> Requirement
Duplicate the lines of the material below, starting at the line that contains "Click the editor" and ending at the line that contains "point(244,267)", with both of those lines included.

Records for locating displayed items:
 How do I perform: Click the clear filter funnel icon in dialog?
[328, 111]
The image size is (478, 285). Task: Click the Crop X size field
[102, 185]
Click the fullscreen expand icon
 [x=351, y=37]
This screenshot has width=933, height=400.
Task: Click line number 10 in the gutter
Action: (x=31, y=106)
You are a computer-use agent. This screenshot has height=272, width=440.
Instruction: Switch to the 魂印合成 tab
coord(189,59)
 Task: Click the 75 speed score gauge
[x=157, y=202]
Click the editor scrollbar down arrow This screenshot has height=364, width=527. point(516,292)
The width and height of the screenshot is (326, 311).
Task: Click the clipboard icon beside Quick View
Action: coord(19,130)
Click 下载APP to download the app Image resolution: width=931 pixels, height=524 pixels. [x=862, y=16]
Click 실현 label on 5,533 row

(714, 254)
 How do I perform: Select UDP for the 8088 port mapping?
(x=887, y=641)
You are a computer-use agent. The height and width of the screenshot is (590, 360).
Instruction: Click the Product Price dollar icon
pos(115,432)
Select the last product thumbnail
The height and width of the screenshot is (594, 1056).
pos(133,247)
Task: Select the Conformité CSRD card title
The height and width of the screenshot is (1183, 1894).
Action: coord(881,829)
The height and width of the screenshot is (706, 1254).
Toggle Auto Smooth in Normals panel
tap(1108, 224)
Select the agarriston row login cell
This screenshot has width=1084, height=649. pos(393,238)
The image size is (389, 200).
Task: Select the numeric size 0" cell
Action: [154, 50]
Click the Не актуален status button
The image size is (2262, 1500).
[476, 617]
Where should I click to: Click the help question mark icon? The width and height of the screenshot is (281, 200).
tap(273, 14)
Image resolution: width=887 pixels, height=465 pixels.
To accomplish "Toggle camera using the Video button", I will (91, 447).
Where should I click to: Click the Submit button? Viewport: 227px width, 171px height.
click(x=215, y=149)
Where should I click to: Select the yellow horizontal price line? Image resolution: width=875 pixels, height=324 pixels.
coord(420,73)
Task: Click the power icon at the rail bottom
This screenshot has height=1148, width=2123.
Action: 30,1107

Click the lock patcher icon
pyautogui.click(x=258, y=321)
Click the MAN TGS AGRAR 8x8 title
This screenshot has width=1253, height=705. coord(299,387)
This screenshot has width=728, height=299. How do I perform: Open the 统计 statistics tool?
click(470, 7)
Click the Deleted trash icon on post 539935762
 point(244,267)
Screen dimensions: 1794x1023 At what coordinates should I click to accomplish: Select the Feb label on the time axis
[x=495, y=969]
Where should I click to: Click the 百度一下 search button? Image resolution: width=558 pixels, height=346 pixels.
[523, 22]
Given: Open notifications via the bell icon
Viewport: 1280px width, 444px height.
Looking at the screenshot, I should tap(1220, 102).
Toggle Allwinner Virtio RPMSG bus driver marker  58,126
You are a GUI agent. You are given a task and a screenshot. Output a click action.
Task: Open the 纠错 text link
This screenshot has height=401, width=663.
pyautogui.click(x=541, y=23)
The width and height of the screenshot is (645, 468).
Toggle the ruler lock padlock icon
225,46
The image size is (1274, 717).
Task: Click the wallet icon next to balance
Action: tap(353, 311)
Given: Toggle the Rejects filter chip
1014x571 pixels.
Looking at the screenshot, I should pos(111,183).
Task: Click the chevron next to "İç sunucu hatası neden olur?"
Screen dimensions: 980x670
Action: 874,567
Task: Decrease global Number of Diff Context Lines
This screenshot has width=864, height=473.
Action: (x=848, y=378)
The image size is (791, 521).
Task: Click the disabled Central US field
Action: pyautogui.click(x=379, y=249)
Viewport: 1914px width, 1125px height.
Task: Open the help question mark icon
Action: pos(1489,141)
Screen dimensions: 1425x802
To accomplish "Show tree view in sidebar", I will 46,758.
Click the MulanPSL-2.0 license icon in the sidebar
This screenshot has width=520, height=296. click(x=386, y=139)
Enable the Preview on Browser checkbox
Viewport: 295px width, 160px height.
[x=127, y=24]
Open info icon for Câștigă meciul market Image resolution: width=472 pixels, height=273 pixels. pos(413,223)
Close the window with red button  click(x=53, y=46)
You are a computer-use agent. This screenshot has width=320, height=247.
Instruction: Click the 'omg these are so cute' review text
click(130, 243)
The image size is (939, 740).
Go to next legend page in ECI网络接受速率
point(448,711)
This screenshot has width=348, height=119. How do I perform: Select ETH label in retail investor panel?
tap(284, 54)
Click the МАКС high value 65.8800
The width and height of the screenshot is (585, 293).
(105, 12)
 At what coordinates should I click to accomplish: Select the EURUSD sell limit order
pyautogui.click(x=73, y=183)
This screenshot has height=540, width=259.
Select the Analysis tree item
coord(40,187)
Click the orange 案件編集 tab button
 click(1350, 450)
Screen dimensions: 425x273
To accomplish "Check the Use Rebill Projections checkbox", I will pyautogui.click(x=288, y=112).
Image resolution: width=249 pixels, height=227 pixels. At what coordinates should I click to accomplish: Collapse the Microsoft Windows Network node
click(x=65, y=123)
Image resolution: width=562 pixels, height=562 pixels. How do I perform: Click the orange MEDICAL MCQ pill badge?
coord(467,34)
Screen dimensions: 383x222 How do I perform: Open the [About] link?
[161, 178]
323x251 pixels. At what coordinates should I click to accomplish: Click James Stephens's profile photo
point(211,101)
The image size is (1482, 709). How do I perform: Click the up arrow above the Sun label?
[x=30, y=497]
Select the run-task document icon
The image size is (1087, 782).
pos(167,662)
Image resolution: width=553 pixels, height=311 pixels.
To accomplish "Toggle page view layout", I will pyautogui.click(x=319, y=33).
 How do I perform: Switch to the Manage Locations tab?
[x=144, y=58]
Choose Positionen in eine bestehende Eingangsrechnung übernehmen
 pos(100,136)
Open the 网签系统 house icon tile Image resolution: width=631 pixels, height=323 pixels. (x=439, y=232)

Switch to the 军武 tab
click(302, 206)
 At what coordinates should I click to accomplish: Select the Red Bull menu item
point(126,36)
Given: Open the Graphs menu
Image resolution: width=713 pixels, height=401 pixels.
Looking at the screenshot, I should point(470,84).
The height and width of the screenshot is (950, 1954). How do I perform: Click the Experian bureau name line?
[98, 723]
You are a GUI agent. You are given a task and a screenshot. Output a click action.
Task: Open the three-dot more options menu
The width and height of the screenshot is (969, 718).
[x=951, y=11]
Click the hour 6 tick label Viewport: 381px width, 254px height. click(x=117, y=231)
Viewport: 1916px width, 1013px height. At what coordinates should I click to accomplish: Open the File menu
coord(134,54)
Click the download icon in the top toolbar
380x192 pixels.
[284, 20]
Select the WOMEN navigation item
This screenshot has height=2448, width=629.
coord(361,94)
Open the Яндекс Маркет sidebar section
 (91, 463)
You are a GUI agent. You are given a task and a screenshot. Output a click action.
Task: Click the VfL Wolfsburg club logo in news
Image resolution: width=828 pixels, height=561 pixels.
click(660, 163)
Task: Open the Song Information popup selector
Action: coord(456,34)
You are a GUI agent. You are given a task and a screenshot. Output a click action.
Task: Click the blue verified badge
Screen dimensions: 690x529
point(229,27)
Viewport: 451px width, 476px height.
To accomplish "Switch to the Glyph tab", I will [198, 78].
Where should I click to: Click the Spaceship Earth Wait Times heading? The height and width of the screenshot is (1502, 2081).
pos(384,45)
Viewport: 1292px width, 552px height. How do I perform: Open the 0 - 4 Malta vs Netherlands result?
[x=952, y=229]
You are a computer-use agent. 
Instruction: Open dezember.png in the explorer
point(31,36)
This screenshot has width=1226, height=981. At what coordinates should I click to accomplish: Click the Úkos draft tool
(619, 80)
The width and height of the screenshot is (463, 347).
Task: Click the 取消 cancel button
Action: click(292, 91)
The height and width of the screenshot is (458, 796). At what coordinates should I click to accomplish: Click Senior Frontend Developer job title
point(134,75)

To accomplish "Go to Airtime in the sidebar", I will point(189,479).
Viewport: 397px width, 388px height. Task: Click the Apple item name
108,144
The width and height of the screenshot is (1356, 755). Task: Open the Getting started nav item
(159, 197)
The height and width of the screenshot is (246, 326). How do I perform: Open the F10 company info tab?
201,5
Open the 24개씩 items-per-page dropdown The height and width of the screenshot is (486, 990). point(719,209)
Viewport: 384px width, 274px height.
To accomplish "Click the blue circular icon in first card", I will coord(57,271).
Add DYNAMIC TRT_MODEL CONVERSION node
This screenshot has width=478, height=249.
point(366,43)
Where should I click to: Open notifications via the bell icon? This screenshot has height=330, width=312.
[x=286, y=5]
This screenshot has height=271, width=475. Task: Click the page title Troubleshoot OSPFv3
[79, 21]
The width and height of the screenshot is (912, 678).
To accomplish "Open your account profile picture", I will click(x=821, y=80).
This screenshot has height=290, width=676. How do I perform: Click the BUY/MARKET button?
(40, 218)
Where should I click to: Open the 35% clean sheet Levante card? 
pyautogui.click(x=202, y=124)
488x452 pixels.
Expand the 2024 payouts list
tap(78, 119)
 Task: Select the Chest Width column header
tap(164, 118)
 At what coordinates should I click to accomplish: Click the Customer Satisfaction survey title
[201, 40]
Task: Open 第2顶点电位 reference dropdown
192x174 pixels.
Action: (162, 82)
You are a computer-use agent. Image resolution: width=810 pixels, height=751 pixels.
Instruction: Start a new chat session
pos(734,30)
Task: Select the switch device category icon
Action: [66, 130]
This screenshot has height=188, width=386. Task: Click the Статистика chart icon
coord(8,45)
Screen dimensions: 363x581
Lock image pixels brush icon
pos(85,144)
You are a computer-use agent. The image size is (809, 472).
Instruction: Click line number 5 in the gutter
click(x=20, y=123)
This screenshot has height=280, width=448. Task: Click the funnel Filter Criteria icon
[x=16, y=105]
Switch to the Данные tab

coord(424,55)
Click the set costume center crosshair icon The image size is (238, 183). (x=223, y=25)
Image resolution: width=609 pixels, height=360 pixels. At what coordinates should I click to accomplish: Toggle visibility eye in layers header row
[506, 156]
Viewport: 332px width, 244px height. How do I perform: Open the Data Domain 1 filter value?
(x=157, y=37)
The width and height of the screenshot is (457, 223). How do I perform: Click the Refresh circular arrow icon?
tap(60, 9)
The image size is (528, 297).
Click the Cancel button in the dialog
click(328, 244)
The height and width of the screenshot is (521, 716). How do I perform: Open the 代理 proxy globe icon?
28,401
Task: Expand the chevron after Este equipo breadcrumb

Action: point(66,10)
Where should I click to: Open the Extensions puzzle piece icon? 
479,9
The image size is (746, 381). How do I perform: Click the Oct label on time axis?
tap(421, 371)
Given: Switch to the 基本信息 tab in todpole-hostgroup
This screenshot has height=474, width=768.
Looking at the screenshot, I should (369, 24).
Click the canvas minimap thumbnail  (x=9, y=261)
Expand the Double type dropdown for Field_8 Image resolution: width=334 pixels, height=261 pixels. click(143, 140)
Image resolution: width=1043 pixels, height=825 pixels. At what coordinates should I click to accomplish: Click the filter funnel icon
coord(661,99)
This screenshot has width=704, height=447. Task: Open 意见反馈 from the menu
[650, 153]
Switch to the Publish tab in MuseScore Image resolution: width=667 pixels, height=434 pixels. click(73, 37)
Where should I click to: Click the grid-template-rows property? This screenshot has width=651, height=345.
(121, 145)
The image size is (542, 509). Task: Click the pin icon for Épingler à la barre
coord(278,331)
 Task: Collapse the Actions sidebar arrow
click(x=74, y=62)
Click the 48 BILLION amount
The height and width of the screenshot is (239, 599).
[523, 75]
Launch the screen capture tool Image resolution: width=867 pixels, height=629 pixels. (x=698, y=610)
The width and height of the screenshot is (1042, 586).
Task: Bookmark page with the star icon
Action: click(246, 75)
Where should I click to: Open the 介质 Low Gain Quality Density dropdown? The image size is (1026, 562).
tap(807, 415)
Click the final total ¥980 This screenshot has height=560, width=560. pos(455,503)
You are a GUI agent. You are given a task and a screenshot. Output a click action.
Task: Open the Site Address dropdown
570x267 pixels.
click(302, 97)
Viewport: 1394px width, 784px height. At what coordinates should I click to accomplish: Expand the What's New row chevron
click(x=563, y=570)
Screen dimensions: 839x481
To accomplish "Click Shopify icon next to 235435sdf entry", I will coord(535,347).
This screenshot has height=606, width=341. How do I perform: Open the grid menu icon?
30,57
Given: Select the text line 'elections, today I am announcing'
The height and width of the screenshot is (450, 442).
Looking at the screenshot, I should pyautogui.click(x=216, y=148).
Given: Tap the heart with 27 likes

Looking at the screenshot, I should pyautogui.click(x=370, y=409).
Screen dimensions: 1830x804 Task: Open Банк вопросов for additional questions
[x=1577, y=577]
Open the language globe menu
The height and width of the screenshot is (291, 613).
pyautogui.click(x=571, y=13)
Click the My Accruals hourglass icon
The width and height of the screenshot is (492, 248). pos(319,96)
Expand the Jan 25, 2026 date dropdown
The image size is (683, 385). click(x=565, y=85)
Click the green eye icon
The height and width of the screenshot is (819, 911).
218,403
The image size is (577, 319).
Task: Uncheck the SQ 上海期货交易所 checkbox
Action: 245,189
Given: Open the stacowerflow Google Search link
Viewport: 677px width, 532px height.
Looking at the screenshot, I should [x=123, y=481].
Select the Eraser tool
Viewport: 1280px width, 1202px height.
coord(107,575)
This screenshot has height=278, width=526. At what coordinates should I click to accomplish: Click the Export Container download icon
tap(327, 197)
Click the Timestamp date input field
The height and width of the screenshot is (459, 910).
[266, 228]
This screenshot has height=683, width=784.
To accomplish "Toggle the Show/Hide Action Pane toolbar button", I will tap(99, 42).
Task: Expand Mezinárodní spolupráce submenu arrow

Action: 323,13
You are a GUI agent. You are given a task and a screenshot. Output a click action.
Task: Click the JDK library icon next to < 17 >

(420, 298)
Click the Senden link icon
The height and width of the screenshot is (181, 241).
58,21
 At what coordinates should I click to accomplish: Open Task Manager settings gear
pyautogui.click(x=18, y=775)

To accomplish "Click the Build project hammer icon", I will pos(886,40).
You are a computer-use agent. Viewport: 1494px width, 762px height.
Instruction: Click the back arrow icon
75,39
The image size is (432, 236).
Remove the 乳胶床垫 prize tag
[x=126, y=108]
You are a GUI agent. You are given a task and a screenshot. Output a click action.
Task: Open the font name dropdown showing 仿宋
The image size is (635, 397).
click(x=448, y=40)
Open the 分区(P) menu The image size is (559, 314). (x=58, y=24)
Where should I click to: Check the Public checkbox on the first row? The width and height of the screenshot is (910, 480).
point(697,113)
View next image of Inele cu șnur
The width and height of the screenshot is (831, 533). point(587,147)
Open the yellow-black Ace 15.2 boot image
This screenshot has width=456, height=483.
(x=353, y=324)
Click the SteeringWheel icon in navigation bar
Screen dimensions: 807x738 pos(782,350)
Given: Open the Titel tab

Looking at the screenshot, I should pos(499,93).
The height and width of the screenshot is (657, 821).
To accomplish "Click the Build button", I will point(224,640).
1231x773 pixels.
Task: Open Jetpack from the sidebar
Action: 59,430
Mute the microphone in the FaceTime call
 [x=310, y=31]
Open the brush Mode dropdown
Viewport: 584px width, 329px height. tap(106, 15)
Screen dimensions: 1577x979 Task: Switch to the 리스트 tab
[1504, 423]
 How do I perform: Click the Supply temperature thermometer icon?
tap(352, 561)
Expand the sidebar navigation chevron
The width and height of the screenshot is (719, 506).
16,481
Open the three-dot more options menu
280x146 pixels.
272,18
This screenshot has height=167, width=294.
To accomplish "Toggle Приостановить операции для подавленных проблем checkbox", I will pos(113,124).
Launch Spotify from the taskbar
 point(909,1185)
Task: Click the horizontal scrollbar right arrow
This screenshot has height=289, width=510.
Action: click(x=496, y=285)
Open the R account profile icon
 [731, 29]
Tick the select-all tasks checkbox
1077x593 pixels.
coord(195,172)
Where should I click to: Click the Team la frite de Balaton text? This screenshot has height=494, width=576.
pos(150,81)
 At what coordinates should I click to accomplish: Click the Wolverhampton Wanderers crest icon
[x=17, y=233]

> Answer to this problem
Click the editor scrollbar down arrow This screenshot has height=364, width=527. point(516,292)
The width and height of the screenshot is (326, 311).
Task: Click the clipboard icon beside Quick View
Action: coord(19,130)
Click 下载APP to download the app Image resolution: width=931 pixels, height=524 pixels. [x=862, y=16]
Click 실현 label on 5,533 row

(714, 254)
 How do I perform: Select UDP for the 8088 port mapping?
(x=887, y=641)
You are a computer-use agent. The height and width of the screenshot is (590, 360).
Instruction: Click the Product Price dollar icon
pos(115,432)
Select the last product thumbnail
The height and width of the screenshot is (594, 1056).
pos(133,247)
Task: Select the Conformité CSRD card title
The height and width of the screenshot is (1183, 1894).
Action: coord(881,829)
The height and width of the screenshot is (706, 1254).
Toggle Auto Smooth in Normals panel
tap(1108, 224)
Select the agarriston row login cell
This screenshot has width=1084, height=649. pos(393,238)
The image size is (389, 200).
Task: Select the numeric size 0" cell
Action: [154, 50]
Click the Не актуален status button
The image size is (2262, 1500).
[476, 617]
Where should I click to: Click the help question mark icon? The width and height of the screenshot is (281, 200).
tap(273, 14)
Image resolution: width=887 pixels, height=465 pixels.
To accomplish "Toggle camera using the Video button", I will (91, 447).
Where should I click to: Click the Submit button? Viewport: 227px width, 171px height.
click(x=215, y=149)
Where should I click to: Select the yellow horizontal price line? Image resolution: width=875 pixels, height=324 pixels.
coord(420,73)
Task: Click the power icon at the rail bottom
This screenshot has height=1148, width=2123.
Action: 30,1107

Click the lock patcher icon
pyautogui.click(x=258, y=321)
Click the MAN TGS AGRAR 8x8 title
This screenshot has width=1253, height=705. coord(299,387)
This screenshot has width=728, height=299. How do I perform: Open the 统计 statistics tool?
click(470, 7)
Click the Deleted trash icon on post 539935762
 point(244,267)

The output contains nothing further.